Extracted data entries:

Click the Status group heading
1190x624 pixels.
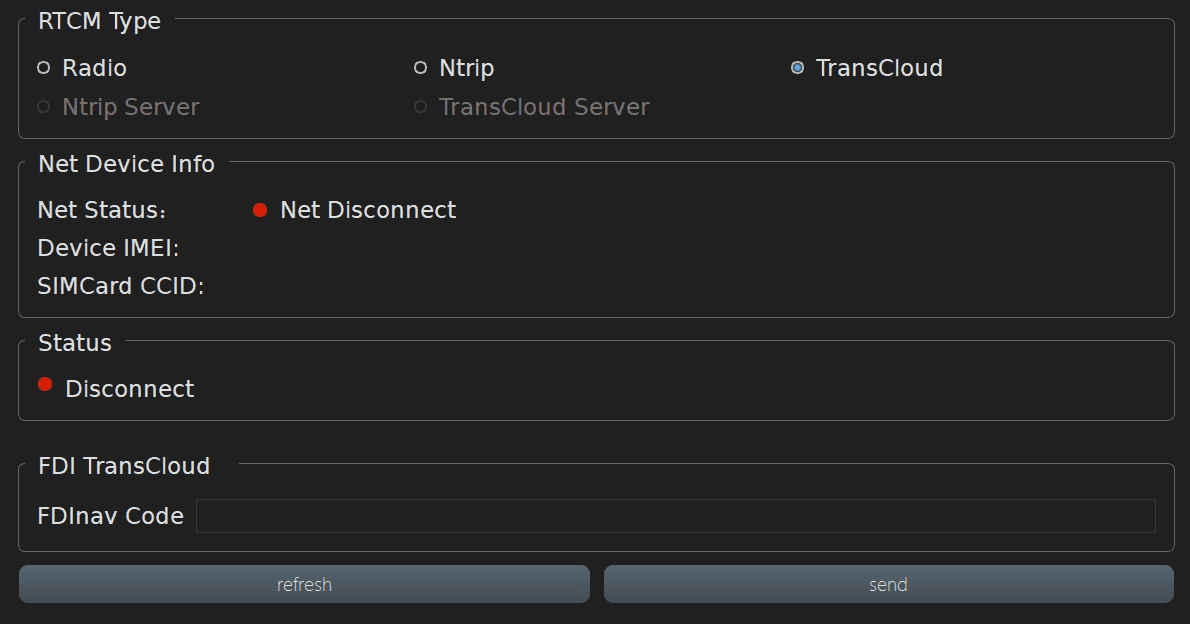coord(75,343)
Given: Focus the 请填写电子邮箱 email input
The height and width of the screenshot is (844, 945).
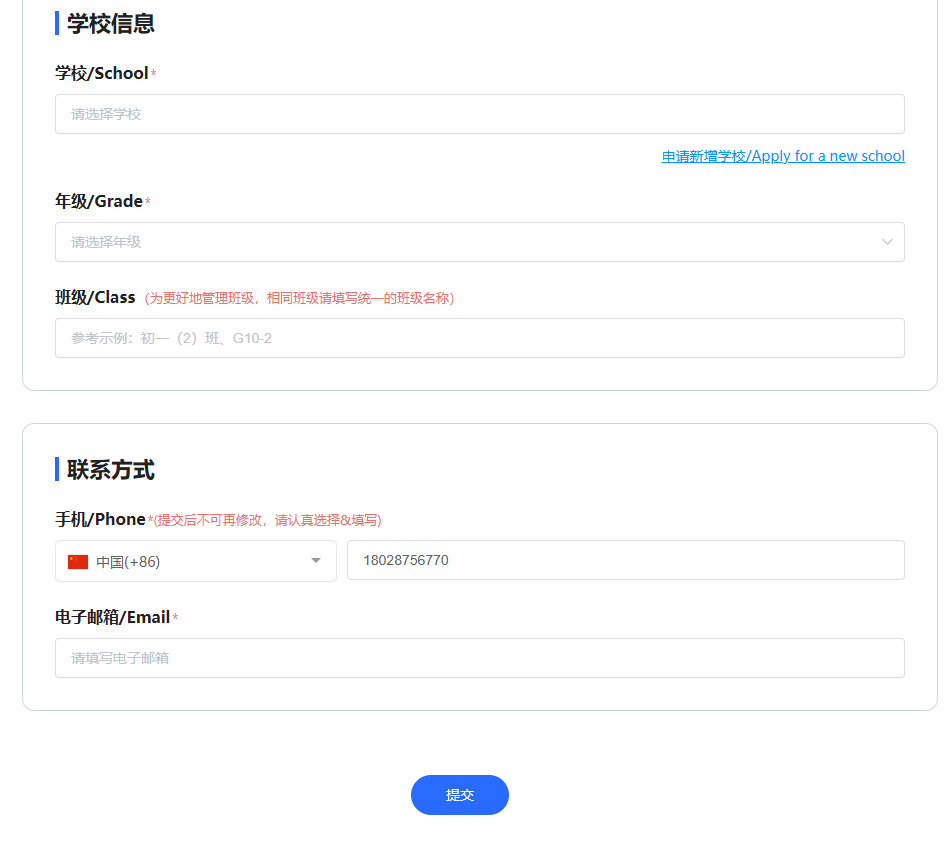Looking at the screenshot, I should (x=479, y=658).
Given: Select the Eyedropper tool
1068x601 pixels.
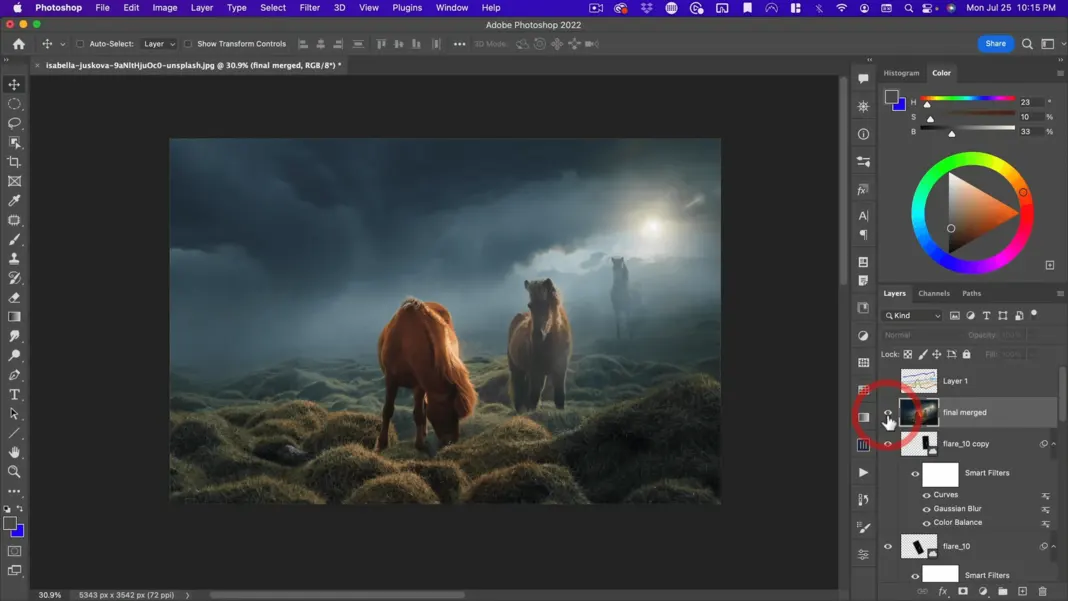Looking at the screenshot, I should 14,201.
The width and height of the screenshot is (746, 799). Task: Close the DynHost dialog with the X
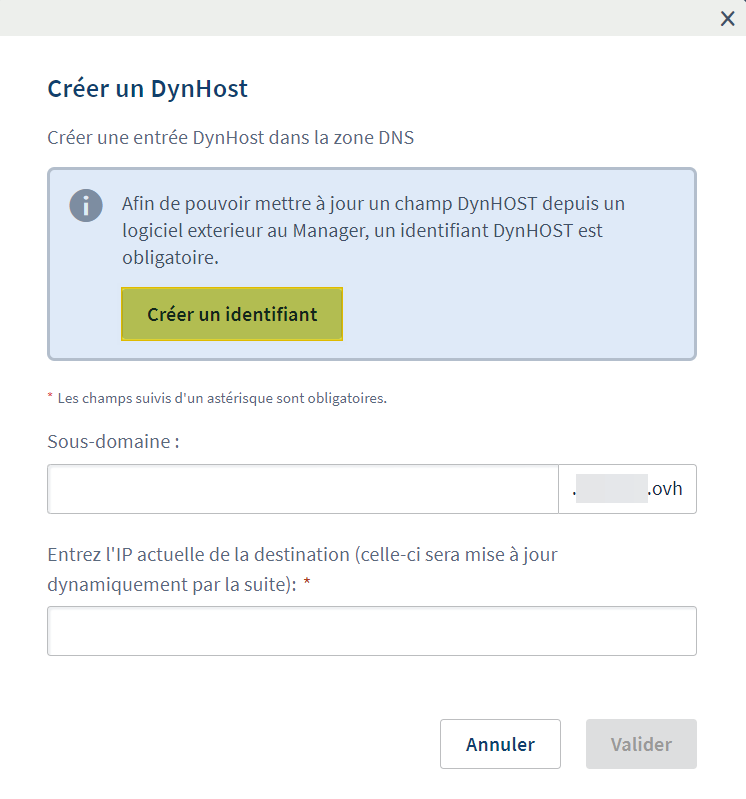(x=728, y=18)
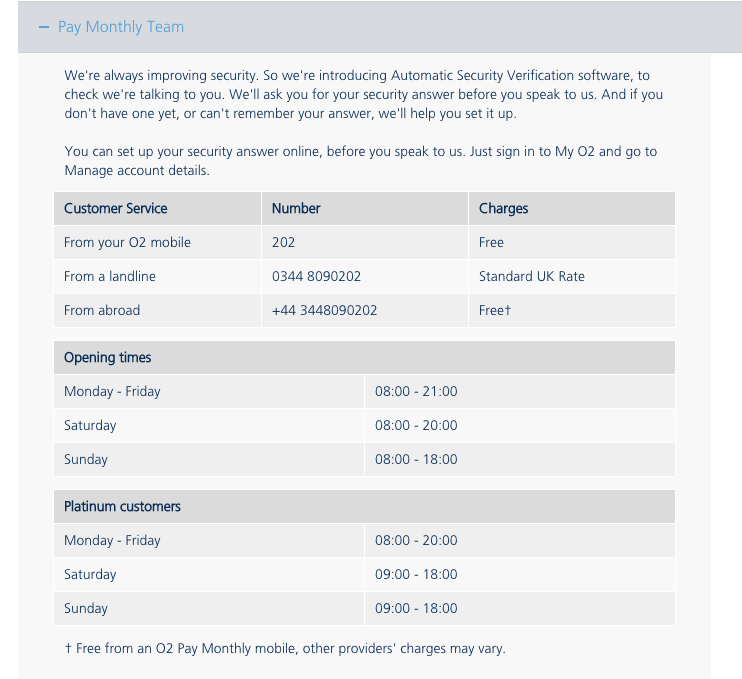This screenshot has width=742, height=679.
Task: Click the Customer Service column header
Action: (x=116, y=208)
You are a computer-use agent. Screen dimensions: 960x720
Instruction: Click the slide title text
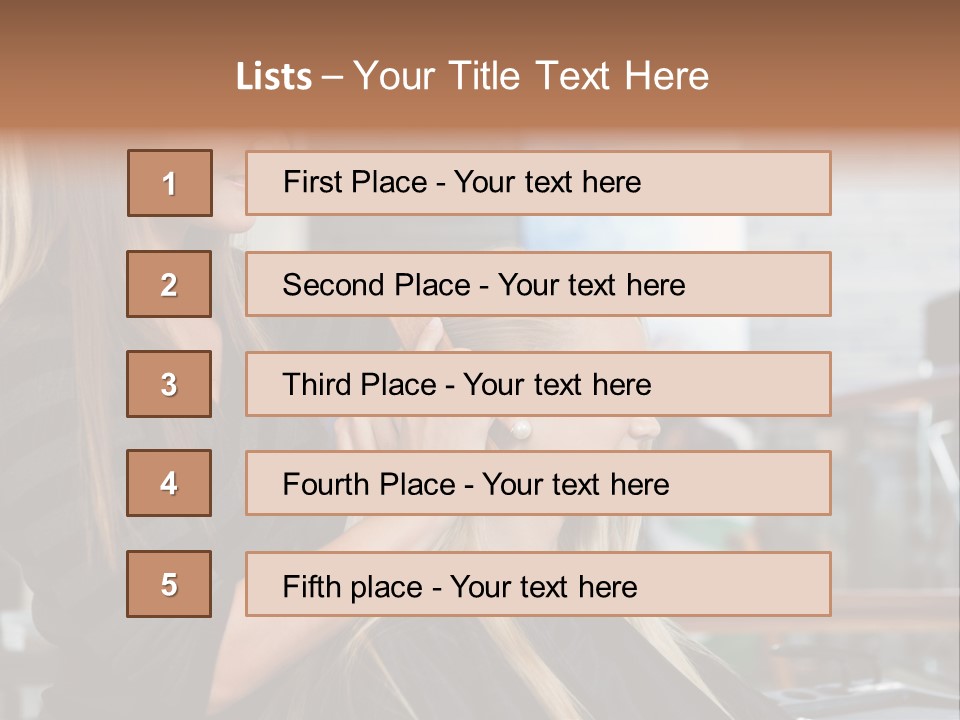[472, 76]
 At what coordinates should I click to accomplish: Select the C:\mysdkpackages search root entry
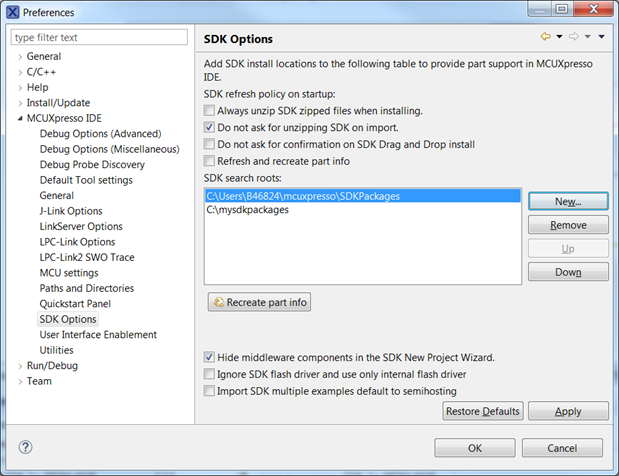click(x=247, y=210)
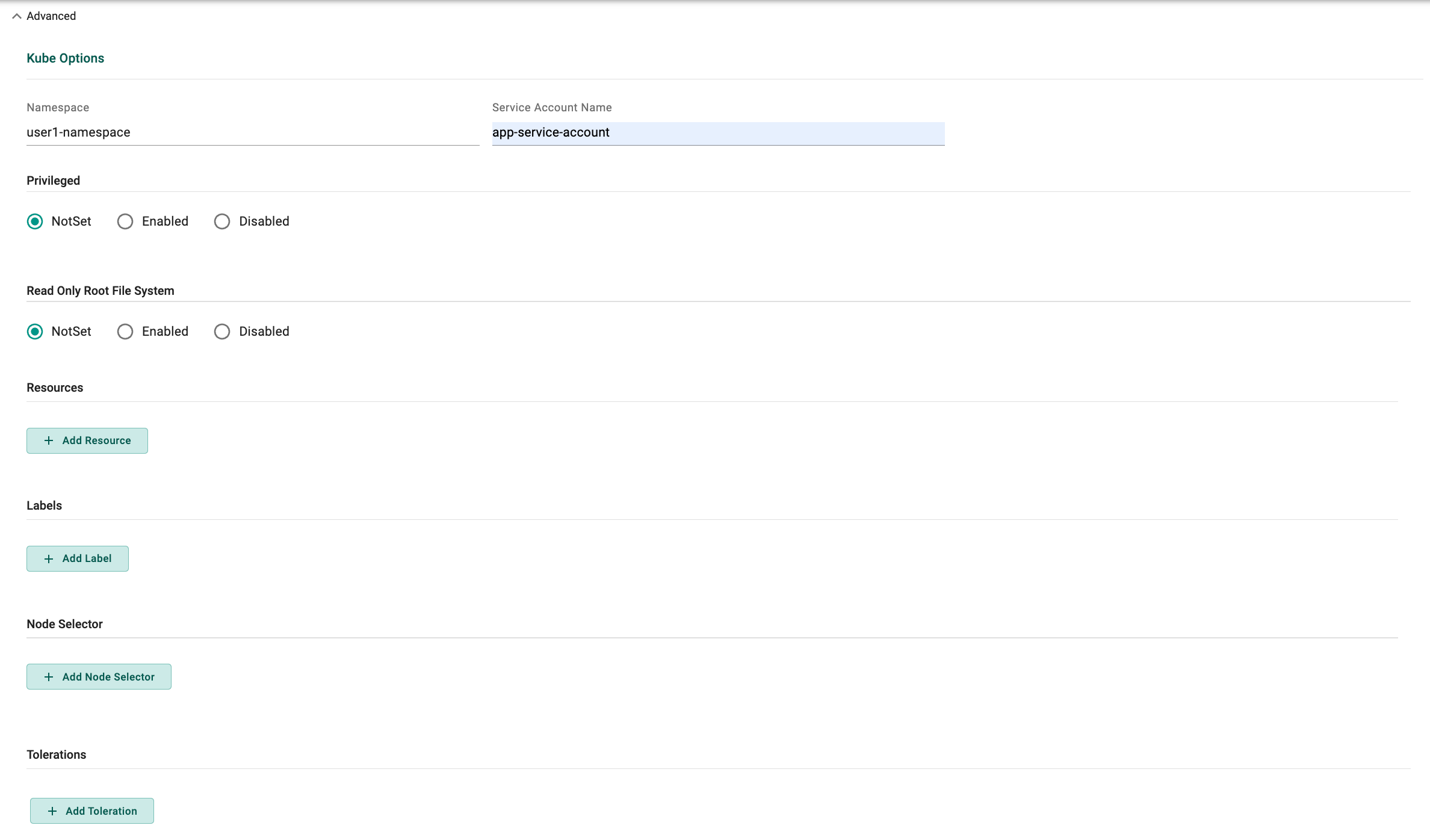Select Enabled for Privileged setting
Screen dimensions: 1430x840
(124, 221)
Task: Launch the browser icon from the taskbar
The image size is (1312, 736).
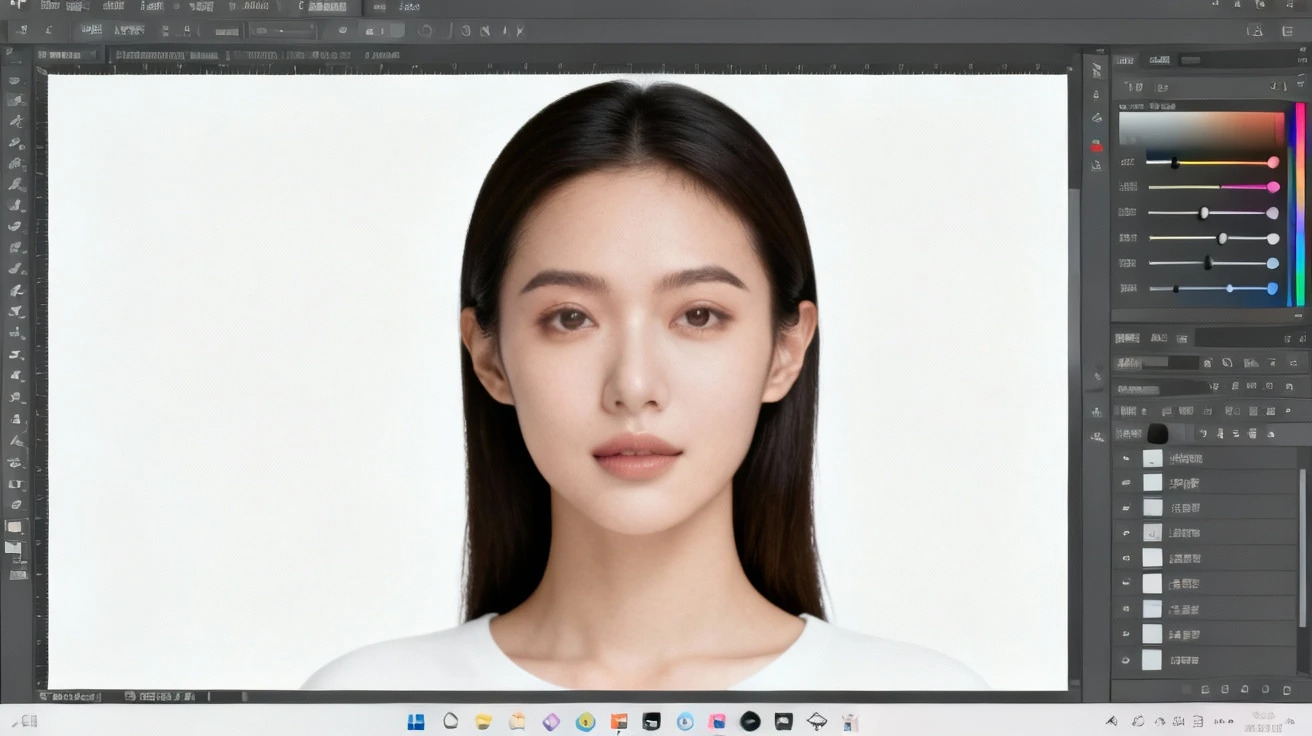Action: [585, 721]
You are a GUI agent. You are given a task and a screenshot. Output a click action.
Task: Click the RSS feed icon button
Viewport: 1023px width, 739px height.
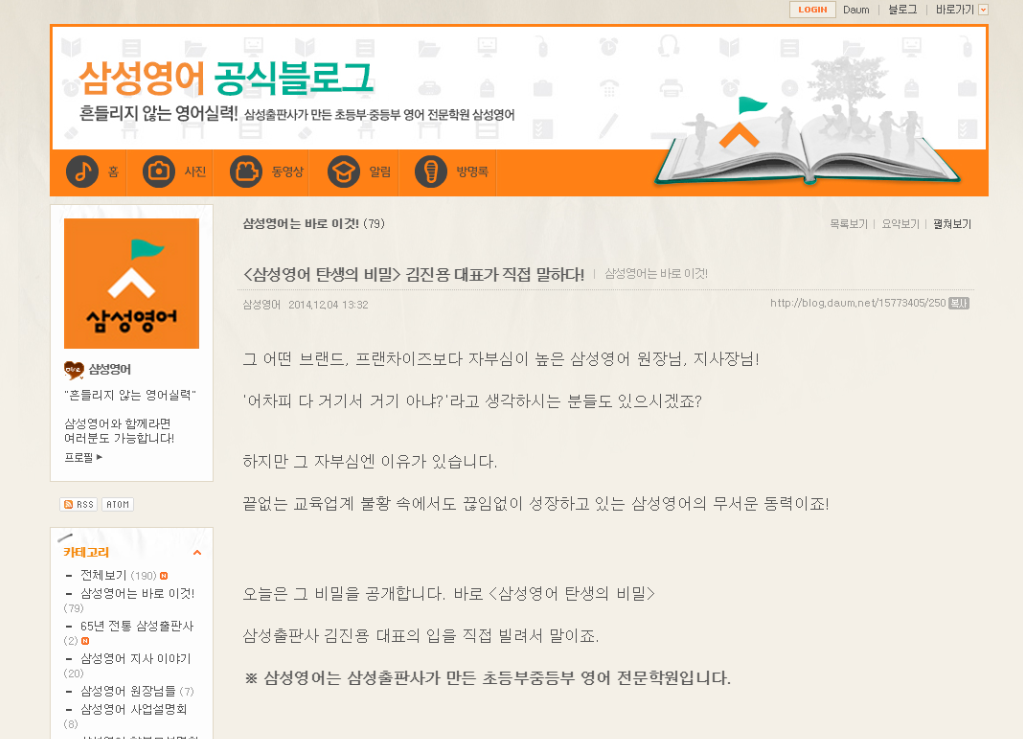click(x=79, y=504)
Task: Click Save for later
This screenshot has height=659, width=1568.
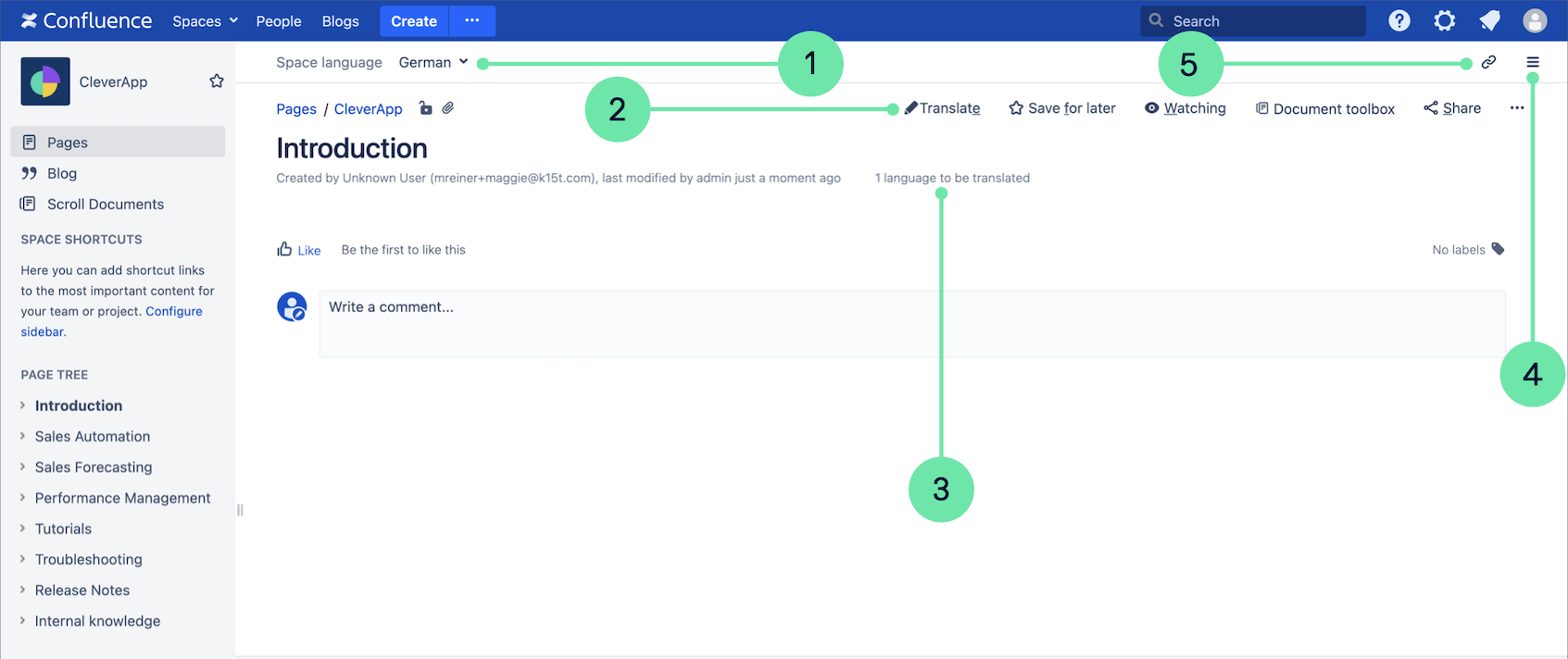Action: point(1061,108)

▸ About this task: The answer must be an exact copy of the records, with no images in it.

▸ Written response:
Click the Status group heading
1190x624 pixels.
coord(75,343)
Given: Focus the 请填写电子邮箱 email input
The height and width of the screenshot is (844, 945).
Looking at the screenshot, I should (x=479, y=658).
Given: Select the Eyedropper tool
1068x601 pixels.
Looking at the screenshot, I should 14,201.
The width and height of the screenshot is (746, 799). Task: Close the DynHost dialog with the X
(x=728, y=18)
This screenshot has width=742, height=679.
Task: Click the Customer Service column header
Action: (x=116, y=208)
You are a computer-use agent. Screen dimensions: 960x720
Instruction: Click the slide title text
[472, 76]
 At what coordinates should I click to accomplish: Select the C:\mysdkpackages search root entry
click(x=247, y=210)
Select Enabled for Privileged setting
Screen dimensions: 1430x840
(124, 221)
Task: Launch the browser icon from the taskbar
The image size is (1312, 736).
Action: [585, 721]
You are a GUI agent. You are given a task and a screenshot. Output a click action.
Task: Click the RSS feed icon button
Viewport: 1023px width, 739px height.
click(x=79, y=504)
Task: Click Save for later
This screenshot has height=659, width=1568.
Action: point(1061,108)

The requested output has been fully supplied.